- **Requests**
1: Answer these questions about the blog posts below.
(a) What did the NWS predict about the previous night's weather?
(b) Which packet did the writer use for the ramen in place of most of the beef-flavored sodium packet?
(c) What event did more than anything else to boost the writer's spirits in December?
2: Go on with the blog posts below from the point where they stop.

- **Passage given**
"""

A Christmas ornament of sorts. Too bad it would have been just a stick 10 minutes after bringing it inside...


This is my personal favorite. It has been the desktop wallpaper on my iBook all year now.

Lunchtime blogging

Second night in a row that I couldn’t get to the computer — I was mucking out the gutters in the outbuilding, by hand, in the dark cold rain, last night. Blog stuff is backing up, so I compromised on my self-imposed “no blogging at work” rule and decided to post all this junk at lunch.

The NWS was a little more optimistic about last night’s weather than they should have been — they said we would be well clear of any significant freezing rain. WRONG! Power glitched at the house and rang a phone once, this morning, but everything else seems to be OK. I disconnected the DSL box at home just to make sure. Going to work was a bit of an adventure; the roads were only wet (not icy) but power was out in town and several traffic lights were dark on the highway. And how the juice managed to stay on at FAR Manor is a puzzlement. At work, the power had glitched some time last night, long enough to shut off my G3. I ran the disk repair stuff and got to work.

It’s still this cold steel rain (phrase borrowed from Pink Floyd, it’s perfect) outside, so I dug into the more dubious reaches of my overhead bin for lunch. I have several packs of ramen for days like this, but I only used a pinch of the beef-flavored sodium packet and opted instead for this “Kyo-Green® dietary supplement” packet that’s been sitting on my desk for like forever. Oh, the ingredients sounded soooo appetizing: barley grass powder, wheat grass powder, Bulgarian Chlorella (an algae grown in mineral springs, yum), cooked brown rice, and Pacific kelp (more yum). I’m not a picky eater, so when I say it was “edible,” adjust for your own level of picky. I figured worst-case, I’d be out 20 cents for the ramen and I could still go out. I’m scarfing some potato chips and some quality candy & nuts that the employer handed out yesterday as a side dish. We’ll see if I end up with with a major download event this afternoon....

Saturday, December 10, 2005 1 comment

December funk

Current music: Creation Steppin’ Radio
Sheesh. Not only is it December, it’s mid-December. Hey, at this rate I’ll wake up and it will be spring! (now that’s a happy thought)

Like most early winters, I wrestle with light deprivation and my disgust at the commercialist orgy that Christmas has become (if that O’reilly whackjob on Faux wanted to “save” Christmas, he should have started about 40 years ago). Unlike most early winters, this time it’s getting the better of me. The choir’s annual caroling & food basket delivery was this afternoon, and participating did more to boost my spirits than anything else has so far.

"""

- **Entries shown**

"""

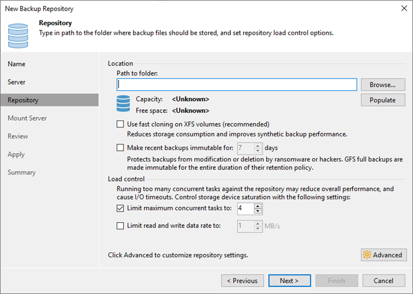This screenshot has height=294, width=413.
Task: Enable Limit read and write data rate
Action: pos(120,226)
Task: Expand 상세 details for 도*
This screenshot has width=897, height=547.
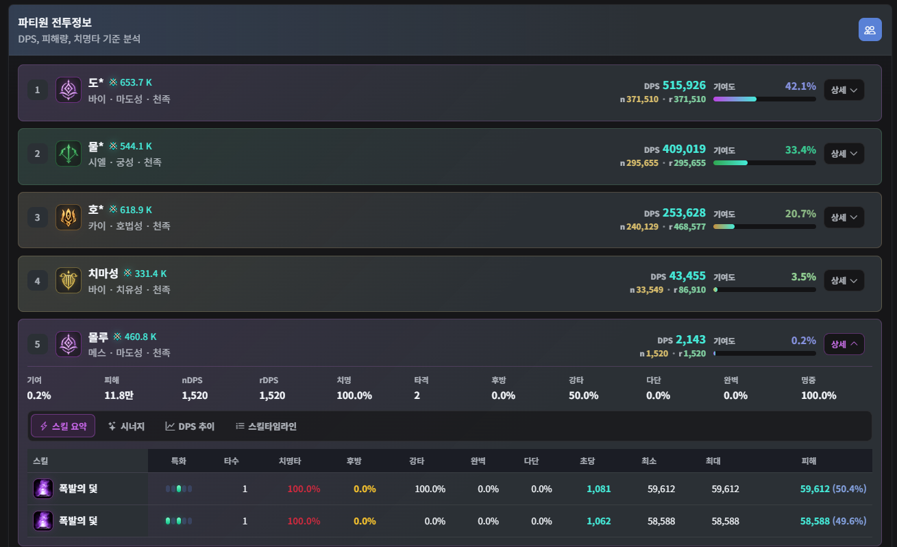Action: [x=844, y=90]
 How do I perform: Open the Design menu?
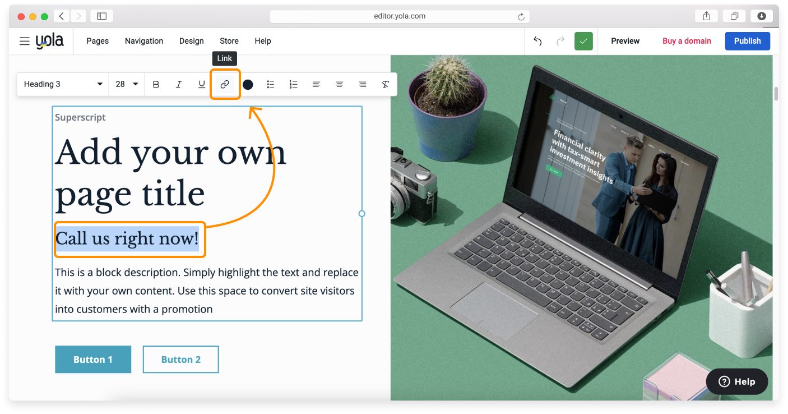pyautogui.click(x=191, y=41)
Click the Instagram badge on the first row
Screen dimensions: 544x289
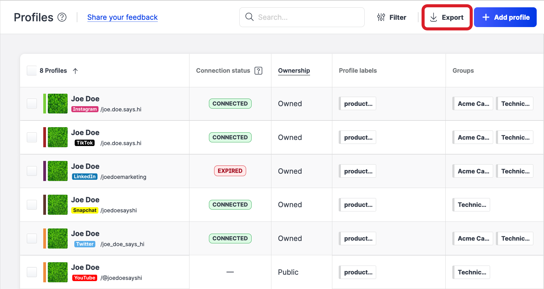(85, 109)
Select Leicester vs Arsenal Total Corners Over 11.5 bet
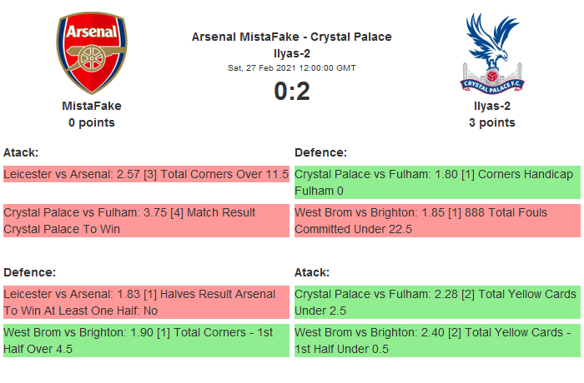The height and width of the screenshot is (383, 584). pos(146,174)
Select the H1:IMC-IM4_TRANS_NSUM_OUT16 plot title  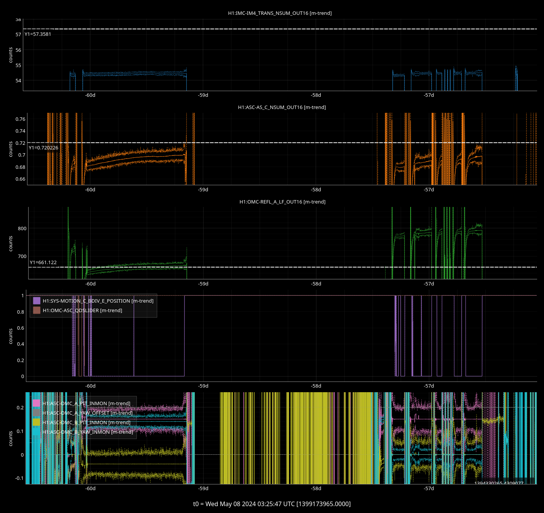(280, 13)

"""

- **Answers below**
1:
(a) The NWS said there would be no significant freezing rain nearby.
(b) The "Kyo-Green® dietary supplement" packet.
(c) The choir's annual caroling and food basket delivery.

2:
Another wrestling move I’m trying this year is been to throw myself into working over the technical writing chimeras called structure and metadata. Perhaps I didn’t dig deep enough, but most of the literature on metadata that I found in a Google search is geared more toward libraries and museums than technical writing.

The blob here is a mind-map of what I’ve come up with so far; I’m almost ready to start turning it into a paper (click the pic for something almost readable). The muddled state of the mind-map perhaps reflects the muddle in my own mind, but nothing I’ve run across so far has challenged my belief that most people involved are making things far more complex than need be. If I don’t write more about it on the blog, I’ll stash the paper somewhere and point to it.


But speaking of muddling, I’ll muddle through, like I always do. It’s nice that Christmas falls on a Sunday this year. Not being a member of a mega-church, we’re having a service on Christmas, although the pastor told me he’s thinking of just reading the story and letting it stand as such — not a bad idea, really. It will be nice to light that big white candle in the Advent wreath on the day it should be lit.

A funk isn’t much of a problem, in the grand scheme of things. A friend of The Boy’s spent last night at our house, and he and Lobster headed out about 10 this morning. About a mile down the road, he went off the road and literally flew over Lobster’s truck before rolling. Thank God he was wearing his seatbelt; the car is totaled but he has a split lip and needs a trip to the chiro-cracker. Lobster called 911 and waited until the first responders got there before leaving.

So later in the morning, Lobster calls from work in a near-panic. You see, he was supposed to hang around until the cops got there and give a statement; the cop who called him told him he needed to come down to the station to give his statement “and then we’ll decide if we should charge you with anything.” He was nearly freaked out, to the point where Mrs. Fetched agreed to go with him. He got off with a lecture, and a lot of teasing from everyone else, in the end.

Yes, there are things far worse than a simple funk. And the tinnitus has been mostly gone for two days, hallelujah!

Tuesday, December 06, 2005 No comments

Overnight Boom

A cold rainy Friday afternoon led to a cold rainy night. A warm front then came in overnight, and things went BOOM at about 5 a.m. We jumped up and unplugged all the computers. Thunderstorms continued pretty much all day Saturday and Sunday; cautious me kept the in-house network shut down & disconnected to preserve delicate hardware.

One heck of a warm front: the temp went up nearly 20 degrees (F) Friday night/Saturday morning. Now it’s cold again. The Boy has a whopper of a cold, and the whipsaw weather isn’t doing much to help it.

And now I’m getting zaps off my iBook. Time to look for the anti-static spray.

December bites.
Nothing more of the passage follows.